**Your task:**
Once you have checked the records that follow, state how many of their lines hold "level", giving the number only.

**Records for processing:**

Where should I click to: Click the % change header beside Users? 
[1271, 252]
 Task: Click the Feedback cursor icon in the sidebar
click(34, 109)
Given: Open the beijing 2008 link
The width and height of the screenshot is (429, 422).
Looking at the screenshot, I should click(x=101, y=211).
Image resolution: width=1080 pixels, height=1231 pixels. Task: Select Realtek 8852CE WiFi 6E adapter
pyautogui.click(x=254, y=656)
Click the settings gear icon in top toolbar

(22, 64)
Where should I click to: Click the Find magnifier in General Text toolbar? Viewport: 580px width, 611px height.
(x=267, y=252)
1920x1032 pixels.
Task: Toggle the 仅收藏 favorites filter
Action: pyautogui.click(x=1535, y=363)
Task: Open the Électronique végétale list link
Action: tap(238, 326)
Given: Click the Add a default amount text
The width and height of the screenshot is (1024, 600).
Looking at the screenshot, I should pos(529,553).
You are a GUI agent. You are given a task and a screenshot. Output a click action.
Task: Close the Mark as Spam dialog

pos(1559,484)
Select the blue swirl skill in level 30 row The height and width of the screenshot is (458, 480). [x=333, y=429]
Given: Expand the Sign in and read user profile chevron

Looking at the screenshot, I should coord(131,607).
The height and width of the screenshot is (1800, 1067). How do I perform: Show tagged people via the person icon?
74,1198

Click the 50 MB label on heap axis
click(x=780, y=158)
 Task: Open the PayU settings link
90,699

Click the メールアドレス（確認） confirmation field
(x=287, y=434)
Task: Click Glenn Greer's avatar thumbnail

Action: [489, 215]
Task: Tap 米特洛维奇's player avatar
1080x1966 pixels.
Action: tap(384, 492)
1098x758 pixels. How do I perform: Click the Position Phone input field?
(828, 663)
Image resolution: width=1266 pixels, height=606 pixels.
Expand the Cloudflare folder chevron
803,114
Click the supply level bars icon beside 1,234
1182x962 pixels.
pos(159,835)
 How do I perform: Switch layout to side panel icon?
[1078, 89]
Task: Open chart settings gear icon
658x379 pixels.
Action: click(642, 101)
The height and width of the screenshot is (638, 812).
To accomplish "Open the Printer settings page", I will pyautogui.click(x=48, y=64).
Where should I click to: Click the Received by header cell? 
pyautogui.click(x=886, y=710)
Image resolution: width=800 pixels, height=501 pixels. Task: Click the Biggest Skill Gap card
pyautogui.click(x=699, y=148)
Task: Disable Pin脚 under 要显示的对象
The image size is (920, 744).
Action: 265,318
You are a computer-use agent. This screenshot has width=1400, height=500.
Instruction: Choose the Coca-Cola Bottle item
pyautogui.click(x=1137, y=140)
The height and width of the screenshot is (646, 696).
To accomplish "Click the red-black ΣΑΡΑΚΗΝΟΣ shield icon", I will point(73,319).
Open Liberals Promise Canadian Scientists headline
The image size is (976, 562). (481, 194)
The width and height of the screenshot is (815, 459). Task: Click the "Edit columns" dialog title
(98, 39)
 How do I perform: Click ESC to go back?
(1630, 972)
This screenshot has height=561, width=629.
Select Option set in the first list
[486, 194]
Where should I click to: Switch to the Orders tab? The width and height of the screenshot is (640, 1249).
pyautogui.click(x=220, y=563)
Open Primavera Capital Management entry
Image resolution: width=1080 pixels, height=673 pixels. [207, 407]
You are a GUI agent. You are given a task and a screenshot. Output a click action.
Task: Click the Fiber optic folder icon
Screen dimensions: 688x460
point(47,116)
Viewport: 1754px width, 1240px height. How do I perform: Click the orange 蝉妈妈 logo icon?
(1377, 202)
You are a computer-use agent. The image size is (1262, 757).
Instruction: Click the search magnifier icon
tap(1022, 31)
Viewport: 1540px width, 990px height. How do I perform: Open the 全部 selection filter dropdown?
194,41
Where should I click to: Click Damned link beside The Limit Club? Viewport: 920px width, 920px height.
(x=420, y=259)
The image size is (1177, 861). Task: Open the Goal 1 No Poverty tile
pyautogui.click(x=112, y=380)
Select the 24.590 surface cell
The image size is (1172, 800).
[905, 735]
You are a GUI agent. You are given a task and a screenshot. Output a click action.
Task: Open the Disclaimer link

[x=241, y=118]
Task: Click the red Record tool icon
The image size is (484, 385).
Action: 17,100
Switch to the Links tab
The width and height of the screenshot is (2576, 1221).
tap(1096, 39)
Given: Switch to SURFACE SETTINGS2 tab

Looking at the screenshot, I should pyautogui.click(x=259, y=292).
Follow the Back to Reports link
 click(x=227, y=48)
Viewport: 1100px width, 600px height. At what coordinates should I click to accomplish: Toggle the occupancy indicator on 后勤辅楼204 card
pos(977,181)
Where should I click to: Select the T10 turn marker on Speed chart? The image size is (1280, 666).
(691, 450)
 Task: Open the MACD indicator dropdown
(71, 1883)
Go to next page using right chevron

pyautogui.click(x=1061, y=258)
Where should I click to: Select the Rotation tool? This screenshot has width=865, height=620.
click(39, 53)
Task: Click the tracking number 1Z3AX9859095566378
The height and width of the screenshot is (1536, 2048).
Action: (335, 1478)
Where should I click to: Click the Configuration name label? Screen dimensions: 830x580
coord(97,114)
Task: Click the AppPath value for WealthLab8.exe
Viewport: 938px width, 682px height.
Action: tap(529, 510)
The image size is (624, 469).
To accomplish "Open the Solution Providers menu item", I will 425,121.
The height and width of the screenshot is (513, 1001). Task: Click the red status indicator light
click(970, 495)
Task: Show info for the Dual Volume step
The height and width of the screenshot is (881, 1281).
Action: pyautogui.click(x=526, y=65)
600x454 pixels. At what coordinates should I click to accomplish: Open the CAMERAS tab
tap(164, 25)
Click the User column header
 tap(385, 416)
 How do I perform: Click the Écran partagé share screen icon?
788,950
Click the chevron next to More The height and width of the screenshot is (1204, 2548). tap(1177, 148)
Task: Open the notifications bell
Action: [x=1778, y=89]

**Response area:**
2